18. A butt joint is shown in Fig. 9. The edges of the sheets a, a which form the cornice are trimmed perfectly square and straight, so that when brought together they will fit closely. A strap b, which is made from the same metal as the cornice, is then riveted the entire length of the vertical seam, and its edges are soldered to the back of the cornice, as shown. The rivet heads are all on the outside, and the process of riveting draws in the heads and makes them scarcely visible. The rivets should be as close together as possible.
Fig. 10 shows a lap joint. The sheets are lapped over one another for a distance of 1 1/4 inches and then riveted closely. The back sheet is dressed forwards to be flush with the other, as shown, and the back edge is then soldered, as at b.
19. Both of these joints are strong and durable. The butt joint, however, is neater than the lap joint. A first-class mechanic can make one of these joints so that a perfectly smooth surface will be obtained.
The rivets for galvanized-iron cornices should weigh 1 1/2 pounds per thousand, for Nos. 24, 26, 28, and 30 sheet iron. The rivets for copper cornice work should weigh 1 pound per thousand.
20. Cornice seams, or horizontal joints, are also made in a variety of ways, but the following methods illustrate good practice when the joints must be made on the job.
Cup joints are shown at a and b, Fig. 11. The position of the copper in these joints shows how they appear when the cornice is being fitted up. After the cornice is lined up in place and the vertical joints are all made, the edges are bent over twice, thereby locking the seams. These joints are necessary only in large cornices.
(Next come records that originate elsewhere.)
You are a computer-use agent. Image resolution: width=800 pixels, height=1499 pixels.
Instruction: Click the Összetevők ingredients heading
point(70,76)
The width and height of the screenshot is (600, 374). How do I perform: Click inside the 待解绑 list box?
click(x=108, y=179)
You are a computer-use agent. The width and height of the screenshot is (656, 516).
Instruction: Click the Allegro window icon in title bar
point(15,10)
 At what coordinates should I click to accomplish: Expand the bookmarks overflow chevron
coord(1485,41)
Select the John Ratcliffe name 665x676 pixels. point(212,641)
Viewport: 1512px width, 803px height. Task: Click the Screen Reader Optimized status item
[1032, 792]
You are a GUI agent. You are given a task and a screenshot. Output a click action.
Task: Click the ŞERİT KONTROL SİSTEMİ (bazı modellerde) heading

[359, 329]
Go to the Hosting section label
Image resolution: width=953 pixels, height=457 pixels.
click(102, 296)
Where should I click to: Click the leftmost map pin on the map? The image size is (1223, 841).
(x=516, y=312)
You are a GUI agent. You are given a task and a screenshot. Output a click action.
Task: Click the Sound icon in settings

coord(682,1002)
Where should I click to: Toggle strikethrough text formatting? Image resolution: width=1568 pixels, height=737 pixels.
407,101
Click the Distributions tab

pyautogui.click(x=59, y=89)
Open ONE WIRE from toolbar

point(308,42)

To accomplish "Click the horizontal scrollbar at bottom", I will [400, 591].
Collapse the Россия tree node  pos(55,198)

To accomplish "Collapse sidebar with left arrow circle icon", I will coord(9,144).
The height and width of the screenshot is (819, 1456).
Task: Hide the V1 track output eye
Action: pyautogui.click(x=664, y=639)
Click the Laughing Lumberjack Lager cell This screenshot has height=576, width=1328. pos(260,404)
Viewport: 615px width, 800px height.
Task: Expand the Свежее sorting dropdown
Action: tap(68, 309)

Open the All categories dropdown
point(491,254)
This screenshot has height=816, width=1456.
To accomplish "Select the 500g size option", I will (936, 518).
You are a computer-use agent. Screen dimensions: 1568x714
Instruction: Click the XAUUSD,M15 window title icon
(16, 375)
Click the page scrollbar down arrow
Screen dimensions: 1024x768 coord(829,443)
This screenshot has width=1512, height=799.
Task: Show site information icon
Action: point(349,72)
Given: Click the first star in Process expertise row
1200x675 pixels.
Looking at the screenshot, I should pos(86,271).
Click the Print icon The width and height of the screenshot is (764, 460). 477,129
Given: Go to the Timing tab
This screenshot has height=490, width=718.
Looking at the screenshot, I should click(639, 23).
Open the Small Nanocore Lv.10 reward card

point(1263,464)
When a seam must be made on a flat surface, such as on a wide frieze, either of the methods shown at c or d may be employed. The seam at c is lapped and riveted like that shown in Fig. 10; a stiffener, however, is bent at the back to keep the seam straight. This is the stronger seam of the two. It is preferable to that shown at d in places where rain will wash over it. When it is desired to form a very close horizontal joint, the clinch seam at d may be used. The edges of the sheets are bent over and butted together in position. The cap is then slipped over the seam as shown. When the work is all lined up, the seam is closed by flattening down the cap. This process draws the sheets together and makes a very close seam.